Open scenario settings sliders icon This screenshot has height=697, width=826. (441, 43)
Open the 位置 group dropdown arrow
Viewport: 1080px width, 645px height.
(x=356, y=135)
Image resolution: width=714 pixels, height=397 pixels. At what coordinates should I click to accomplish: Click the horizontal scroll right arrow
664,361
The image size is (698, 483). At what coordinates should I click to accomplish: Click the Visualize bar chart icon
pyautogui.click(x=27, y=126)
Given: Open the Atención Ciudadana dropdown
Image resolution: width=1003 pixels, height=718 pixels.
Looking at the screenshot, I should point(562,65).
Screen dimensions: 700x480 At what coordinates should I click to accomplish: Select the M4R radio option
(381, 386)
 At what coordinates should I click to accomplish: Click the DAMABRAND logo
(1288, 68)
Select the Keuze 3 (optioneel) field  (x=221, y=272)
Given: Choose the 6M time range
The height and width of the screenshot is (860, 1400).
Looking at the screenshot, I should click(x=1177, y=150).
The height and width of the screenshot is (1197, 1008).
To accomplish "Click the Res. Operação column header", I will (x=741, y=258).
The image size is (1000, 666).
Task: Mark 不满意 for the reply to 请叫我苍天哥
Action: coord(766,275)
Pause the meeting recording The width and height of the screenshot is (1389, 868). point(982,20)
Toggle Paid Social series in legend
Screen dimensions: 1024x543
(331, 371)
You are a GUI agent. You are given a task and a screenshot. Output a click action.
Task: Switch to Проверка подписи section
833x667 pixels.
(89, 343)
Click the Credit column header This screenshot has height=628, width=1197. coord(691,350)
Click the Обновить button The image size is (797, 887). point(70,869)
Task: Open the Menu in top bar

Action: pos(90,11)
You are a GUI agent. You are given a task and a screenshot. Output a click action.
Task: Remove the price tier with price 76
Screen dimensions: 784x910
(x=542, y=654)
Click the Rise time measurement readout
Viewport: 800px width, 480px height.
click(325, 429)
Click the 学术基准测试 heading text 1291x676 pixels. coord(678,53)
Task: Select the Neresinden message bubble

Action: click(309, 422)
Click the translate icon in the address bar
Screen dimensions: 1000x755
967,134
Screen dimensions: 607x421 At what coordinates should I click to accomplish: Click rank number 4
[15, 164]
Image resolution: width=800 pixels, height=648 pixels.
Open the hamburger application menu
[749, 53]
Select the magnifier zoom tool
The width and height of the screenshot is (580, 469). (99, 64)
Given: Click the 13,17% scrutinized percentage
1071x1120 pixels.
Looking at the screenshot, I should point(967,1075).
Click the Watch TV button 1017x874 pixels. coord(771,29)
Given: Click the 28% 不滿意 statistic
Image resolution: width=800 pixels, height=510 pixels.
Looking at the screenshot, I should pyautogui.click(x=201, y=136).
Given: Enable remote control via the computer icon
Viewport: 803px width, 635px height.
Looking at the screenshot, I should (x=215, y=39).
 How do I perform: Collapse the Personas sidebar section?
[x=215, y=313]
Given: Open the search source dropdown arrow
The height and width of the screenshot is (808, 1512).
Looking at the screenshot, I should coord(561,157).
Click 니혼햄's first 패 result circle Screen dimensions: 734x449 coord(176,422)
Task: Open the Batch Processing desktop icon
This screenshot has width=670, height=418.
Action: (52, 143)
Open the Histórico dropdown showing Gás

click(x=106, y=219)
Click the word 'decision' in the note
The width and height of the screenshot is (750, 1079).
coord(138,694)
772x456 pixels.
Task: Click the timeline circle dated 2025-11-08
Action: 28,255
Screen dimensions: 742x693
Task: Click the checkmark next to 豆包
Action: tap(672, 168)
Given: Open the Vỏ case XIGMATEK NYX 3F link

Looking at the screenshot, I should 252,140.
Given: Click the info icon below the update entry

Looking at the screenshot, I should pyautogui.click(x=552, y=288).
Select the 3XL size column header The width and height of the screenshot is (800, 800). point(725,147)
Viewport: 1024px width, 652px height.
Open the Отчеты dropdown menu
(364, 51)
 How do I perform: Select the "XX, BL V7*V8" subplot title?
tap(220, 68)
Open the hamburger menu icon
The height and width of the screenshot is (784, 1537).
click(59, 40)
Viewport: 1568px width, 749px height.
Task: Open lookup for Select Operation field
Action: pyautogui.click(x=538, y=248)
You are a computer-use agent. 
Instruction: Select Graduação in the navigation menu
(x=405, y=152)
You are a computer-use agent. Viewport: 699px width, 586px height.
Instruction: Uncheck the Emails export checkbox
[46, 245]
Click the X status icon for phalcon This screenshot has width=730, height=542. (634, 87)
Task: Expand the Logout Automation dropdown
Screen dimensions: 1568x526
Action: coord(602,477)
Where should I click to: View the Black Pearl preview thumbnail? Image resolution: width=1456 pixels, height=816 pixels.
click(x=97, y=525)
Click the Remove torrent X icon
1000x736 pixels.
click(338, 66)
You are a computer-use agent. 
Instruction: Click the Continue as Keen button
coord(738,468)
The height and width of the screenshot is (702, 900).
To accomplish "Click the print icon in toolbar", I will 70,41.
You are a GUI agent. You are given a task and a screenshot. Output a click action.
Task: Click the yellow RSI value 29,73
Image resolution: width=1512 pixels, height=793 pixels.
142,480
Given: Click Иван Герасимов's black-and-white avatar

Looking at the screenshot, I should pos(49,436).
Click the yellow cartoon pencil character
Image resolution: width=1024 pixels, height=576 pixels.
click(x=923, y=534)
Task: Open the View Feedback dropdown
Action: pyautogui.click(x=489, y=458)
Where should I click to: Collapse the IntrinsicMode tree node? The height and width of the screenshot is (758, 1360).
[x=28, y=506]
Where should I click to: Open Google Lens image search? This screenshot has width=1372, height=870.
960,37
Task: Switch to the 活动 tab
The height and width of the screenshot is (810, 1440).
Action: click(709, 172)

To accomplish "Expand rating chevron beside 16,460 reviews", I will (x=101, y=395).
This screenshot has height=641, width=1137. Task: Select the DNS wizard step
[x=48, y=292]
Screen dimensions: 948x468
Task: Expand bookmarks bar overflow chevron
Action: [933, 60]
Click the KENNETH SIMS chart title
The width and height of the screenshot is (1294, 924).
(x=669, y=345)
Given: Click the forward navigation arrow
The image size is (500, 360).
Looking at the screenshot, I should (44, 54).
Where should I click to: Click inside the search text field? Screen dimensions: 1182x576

* EXERCISE
Every record shown above should be set down again exactly.

* REPLY
Open scenario settings sliders icon This screenshot has height=697, width=826. (441, 43)
Open the 位置 group dropdown arrow
Viewport: 1080px width, 645px height.
(x=356, y=135)
Image resolution: width=714 pixels, height=397 pixels. At what coordinates should I click to accomplish: Click the horizontal scroll right arrow
664,361
The image size is (698, 483). At what coordinates should I click to accomplish: Click the Visualize bar chart icon
pyautogui.click(x=27, y=126)
Given: Open the Atención Ciudadana dropdown
Image resolution: width=1003 pixels, height=718 pixels.
Looking at the screenshot, I should point(562,65).
Screen dimensions: 700x480 At what coordinates should I click to accomplish: Select the M4R radio option
(381, 386)
 At what coordinates should I click to accomplish: Click the DAMABRAND logo
(1288, 68)
Select the Keuze 3 (optioneel) field  (x=221, y=272)
Given: Choose the 6M time range
The height and width of the screenshot is (860, 1400).
Looking at the screenshot, I should click(x=1177, y=150).
The height and width of the screenshot is (1197, 1008).
To accomplish "Click the Res. Operação column header", I will (x=741, y=258).
The image size is (1000, 666).
Task: Mark 不满意 for the reply to 请叫我苍天哥
Action: coord(766,275)
Pause the meeting recording The width and height of the screenshot is (1389, 868). point(982,20)
Toggle Paid Social series in legend
Screen dimensions: 1024x543
(331, 371)
You are a GUI agent. You are given a task and a screenshot. Output a click action.
Task: Switch to Проверка подписи section
833x667 pixels.
(89, 343)
Click the Credit column header This screenshot has height=628, width=1197. coord(691,350)
Click the Обновить button The image size is (797, 887). point(70,869)
Task: Open the Menu in top bar

Action: pos(90,11)
You are a GUI agent. You are given a task and a screenshot. Output a click action.
Task: Remove the price tier with price 76
Screen dimensions: 784x910
(x=542, y=654)
Click the Rise time measurement readout
Viewport: 800px width, 480px height.
click(325, 429)
Click the 学术基准测试 heading text 1291x676 pixels. coord(678,53)
Task: Select the Neresinden message bubble

Action: click(309, 422)
Click the translate icon in the address bar
Screen dimensions: 1000x755
967,134
Screen dimensions: 607x421 At what coordinates should I click to accomplish: Click rank number 4
[15, 164]
Image resolution: width=800 pixels, height=648 pixels.
Open the hamburger application menu
[749, 53]
Select the magnifier zoom tool
The width and height of the screenshot is (580, 469). (99, 64)
Given: Click the 13,17% scrutinized percentage
1071x1120 pixels.
Looking at the screenshot, I should point(967,1075).
Click the Watch TV button 1017x874 pixels. coord(771,29)
Given: Click the 28% 不滿意 statistic
Image resolution: width=800 pixels, height=510 pixels.
Looking at the screenshot, I should pyautogui.click(x=201, y=136).
Given: Enable remote control via the computer icon
Viewport: 803px width, 635px height.
Looking at the screenshot, I should (x=215, y=39).
 How do I perform: Collapse the Personas sidebar section?
[x=215, y=313]
Given: Open the search source dropdown arrow
The height and width of the screenshot is (808, 1512).
Looking at the screenshot, I should coord(561,157).
Click 니혼햄's first 패 result circle Screen dimensions: 734x449 coord(176,422)
Task: Open the Batch Processing desktop icon
This screenshot has width=670, height=418.
Action: (52, 143)
Open the Histórico dropdown showing Gás

click(x=106, y=219)
Click the word 'decision' in the note
The width and height of the screenshot is (750, 1079).
coord(138,694)
772x456 pixels.
Task: Click the timeline circle dated 2025-11-08
Action: 28,255
Screen dimensions: 742x693
Task: Click the checkmark next to 豆包
Action: tap(672, 168)
Given: Open the Vỏ case XIGMATEK NYX 3F link

Looking at the screenshot, I should 252,140.
Given: Click the info icon below the update entry

Looking at the screenshot, I should pyautogui.click(x=552, y=288).
Select the 3XL size column header The width and height of the screenshot is (800, 800). point(725,147)
Viewport: 1024px width, 652px height.
Open the Отчеты dropdown menu
(364, 51)
 How do I perform: Select the "XX, BL V7*V8" subplot title?
tap(220, 68)
Open the hamburger menu icon
The height and width of the screenshot is (784, 1537).
click(59, 40)
Viewport: 1568px width, 749px height.
Task: Open lookup for Select Operation field
Action: pyautogui.click(x=538, y=248)
You are a computer-use agent. 
Instruction: Select Graduação in the navigation menu
(x=405, y=152)
You are a computer-use agent. Viewport: 699px width, 586px height.
Instruction: Uncheck the Emails export checkbox
[46, 245]
Click the X status icon for phalcon This screenshot has width=730, height=542. (634, 87)
Task: Expand the Logout Automation dropdown
Screen dimensions: 1568x526
Action: coord(602,477)
Where should I click to: View the Black Pearl preview thumbnail? Image resolution: width=1456 pixels, height=816 pixels.
click(x=97, y=525)
Click the Remove torrent X icon
1000x736 pixels.
click(338, 66)
You are a computer-use agent. 
Instruction: Click the Continue as Keen button
coord(738,468)
The height and width of the screenshot is (702, 900).
To accomplish "Click the print icon in toolbar", I will 70,41.
You are a GUI agent. You are given a task and a screenshot. Output a click action.
Task: Click the yellow RSI value 29,73
Image resolution: width=1512 pixels, height=793 pixels.
142,480
Given: Click Иван Герасимов's black-and-white avatar

Looking at the screenshot, I should pos(49,436).
Click the yellow cartoon pencil character
Image resolution: width=1024 pixels, height=576 pixels.
click(x=923, y=534)
Task: Open the View Feedback dropdown
Action: pyautogui.click(x=489, y=458)
Where should I click to: Collapse the IntrinsicMode tree node? The height and width of the screenshot is (758, 1360).
[x=28, y=506]
Where should I click to: Open Google Lens image search? This screenshot has width=1372, height=870.
960,37
Task: Switch to the 活动 tab
The height and width of the screenshot is (810, 1440).
Action: click(709, 172)

To accomplish "Expand rating chevron beside 16,460 reviews", I will (x=101, y=395).
This screenshot has height=641, width=1137. Task: Select the DNS wizard step
[x=48, y=292]
Screen dimensions: 948x468
Task: Expand bookmarks bar overflow chevron
Action: [933, 60]
Click the KENNETH SIMS chart title
The width and height of the screenshot is (1294, 924).
(x=669, y=345)
Given: Click the forward navigation arrow
The image size is (500, 360).
Looking at the screenshot, I should (44, 54).
Where should I click to: Click inside the search text field? Screen dimensions: 1182x576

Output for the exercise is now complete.